57 killed in wave of car bombs in Iraq
BAGHDAD — A series of car bombings rocked central and northern Iraq on Monday, killing at least 57 people and extending the deadliest eruption of violence to hit the country in years.
Attackers initially targeted market-goers early in the morning, then turned their sights on police and army posts after sunset. Security forces scrambled to contain the violence, blocking a key road in central Iraq and imposing a curfew in the former Sunni insurgent stronghold of Mosul after the blasts went off.
Killing in Iraq has spiked to levels not endured since 2008. The surge in bloodshed, which follows months of protests by the country's Sunni Arab minority against the Shiite-led government, is raising fears that Iraq is heading for another bout of sectarian violence.
The upsurge occurs as foreign fighters are increasingly pouring into neighboring Syria, where a grueling civil war has taken on sectarian overtones similar to those that pushed Iraq to the brink of its own civil war in 2006-07.
Syria's conflict is fueling sectarian tensions inside Iraq, with Iraqi al-Qaida-linked Sunni militants cooperating with ideological allies among the Syrian rebels, while Iraqi Shiite militants increasingly fight alongside forces loyal to Syria's Iranian-backed regime.

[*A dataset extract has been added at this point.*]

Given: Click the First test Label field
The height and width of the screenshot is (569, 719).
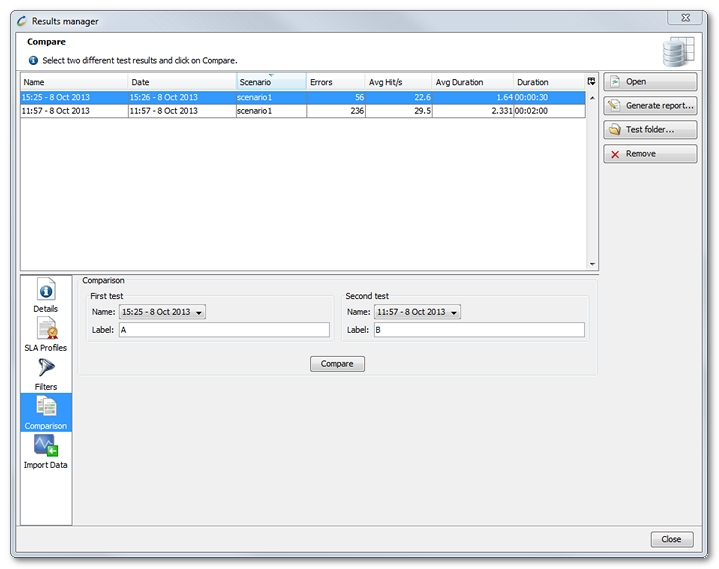Looking at the screenshot, I should coord(223,330).
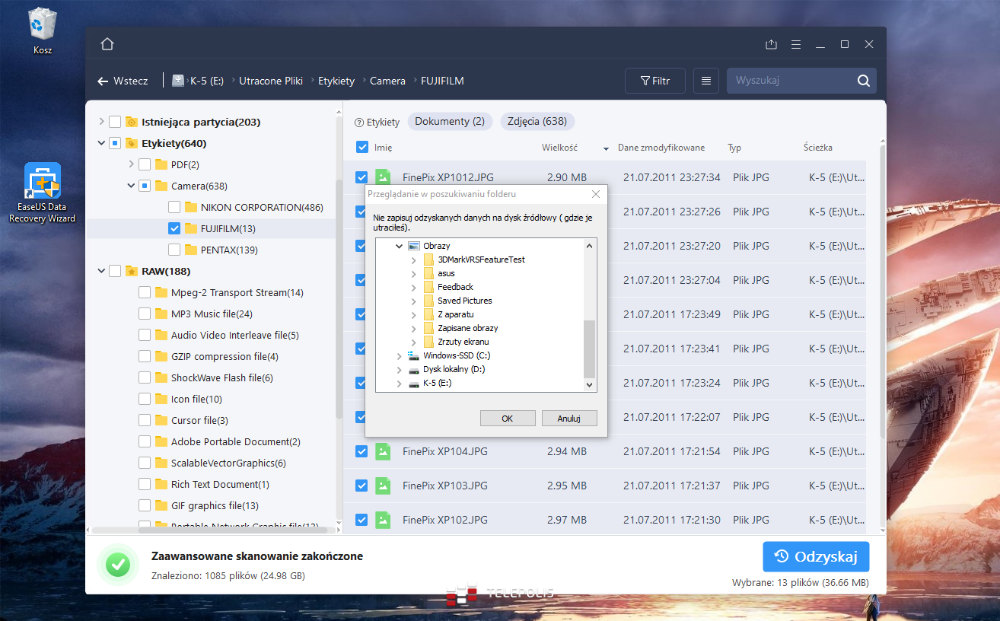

There was no immediate claim of responsibility for the attacks, but coordinated car bombings in civilian areas and against security forces are frequently the work of al-Qaida's front group in Iraq, known as the Islamic State of Iraq.
The deadliest single attack hit Diyala province when three parked car bombs exploded virtually simultaneously around a wholesale fruit and vegetable market in the town of Jidaidat al-Shatt. The blasts killed 15 and wounded 46.